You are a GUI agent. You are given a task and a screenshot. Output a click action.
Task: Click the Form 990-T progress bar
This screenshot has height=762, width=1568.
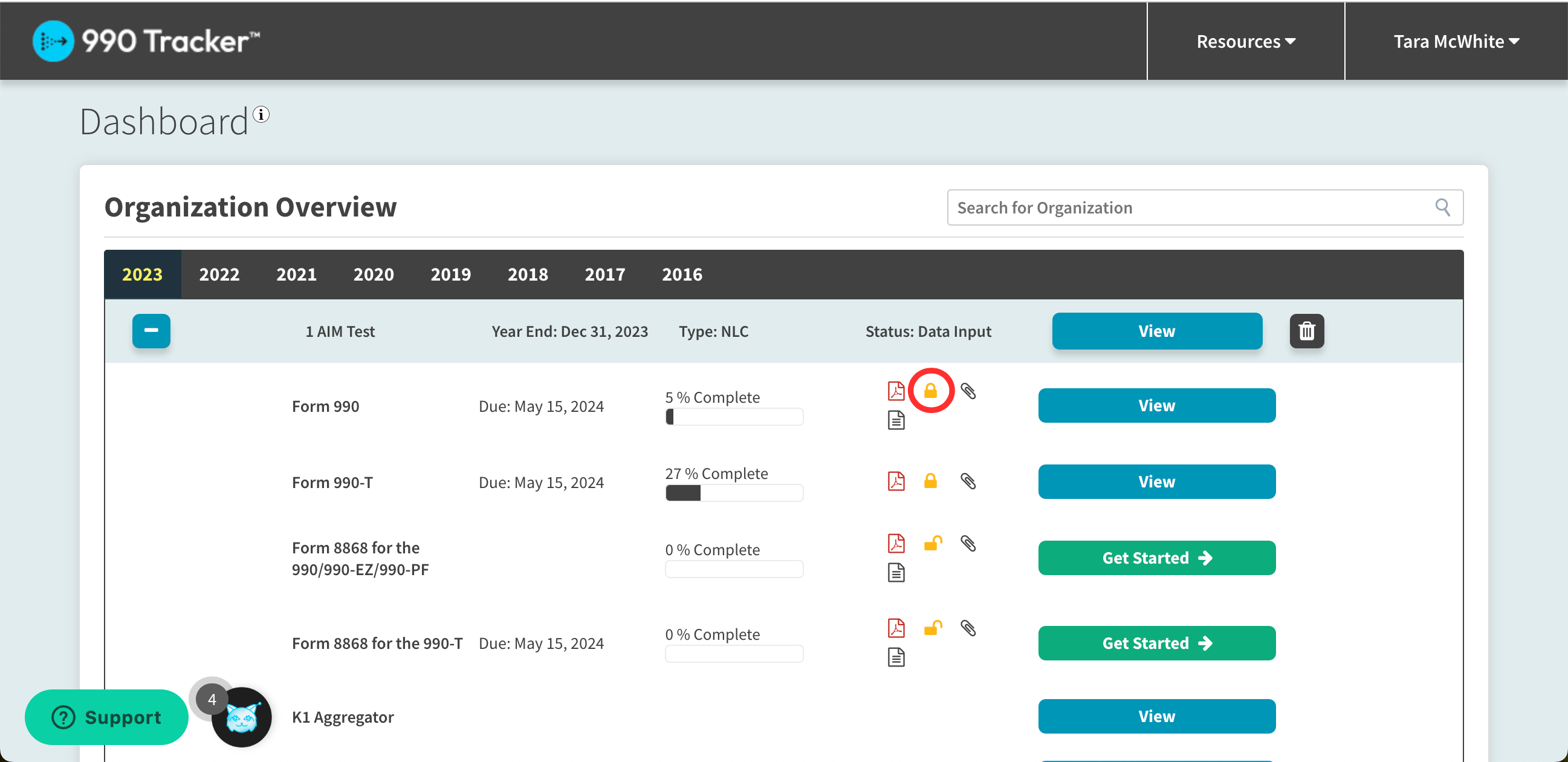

========================================================================

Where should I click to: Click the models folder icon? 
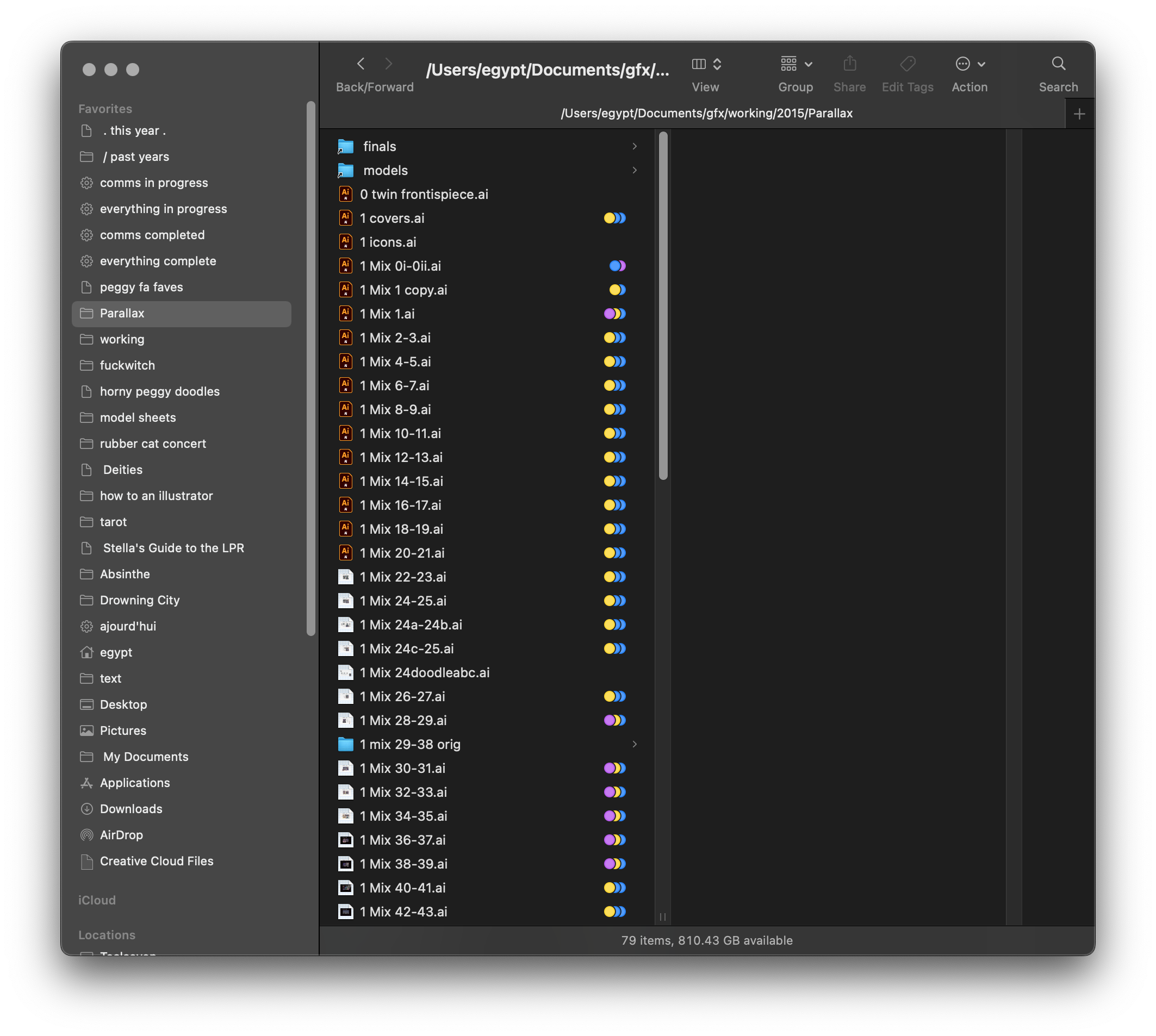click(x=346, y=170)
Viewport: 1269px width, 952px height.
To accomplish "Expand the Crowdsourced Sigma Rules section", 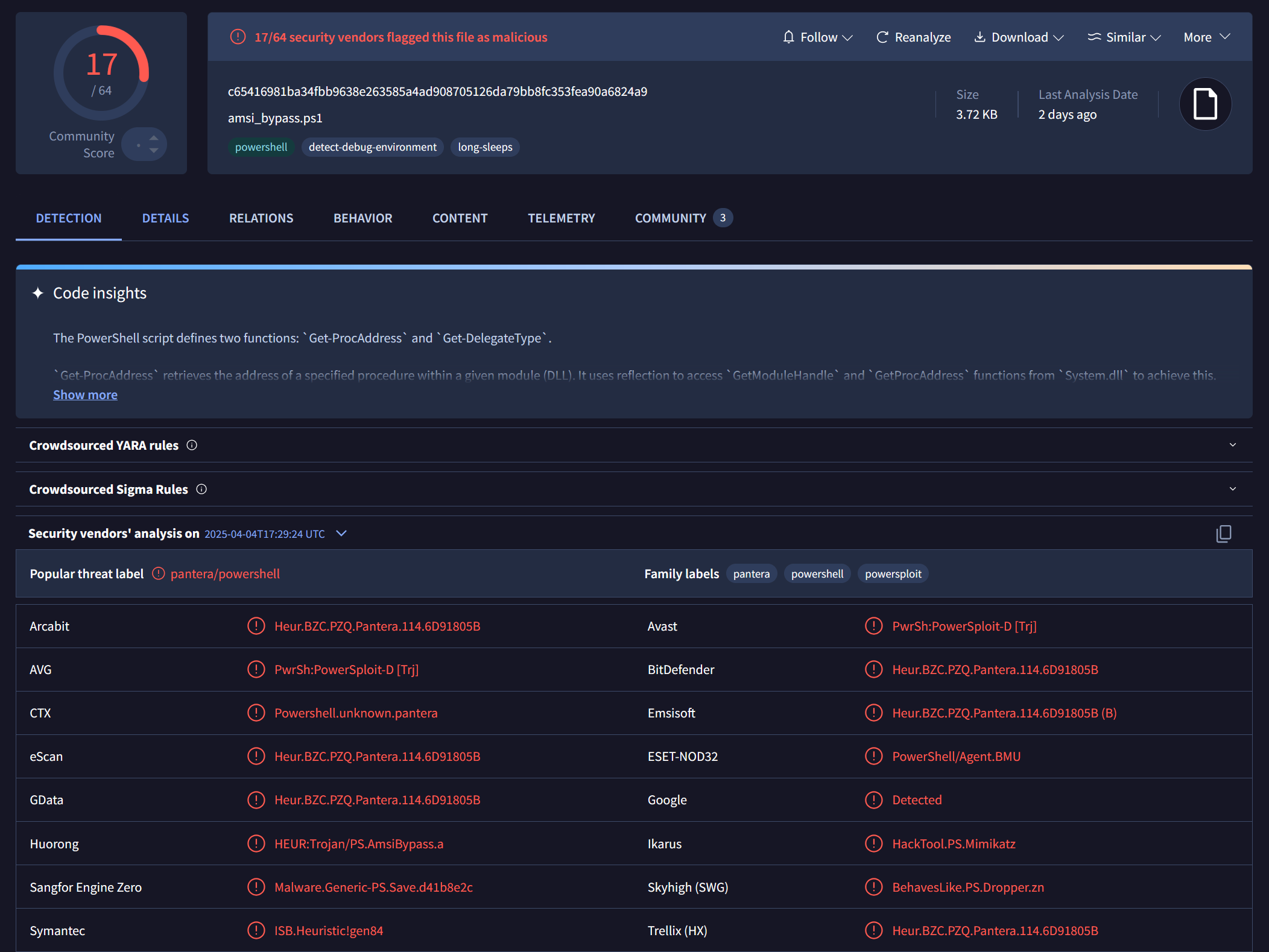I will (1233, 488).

========================================================================

(Problem to work on) The required output is the stretch of entries above from the line containing "You are a GUI" through the line containing "This screenshot has height=762, width=1568.", reproduced exactly.

(Completed task)
You are a GUI agent. You are given a task and a screenshot. Output a click action.
Task: Click the Form 990-T progress bar
This screenshot has height=762, width=1568.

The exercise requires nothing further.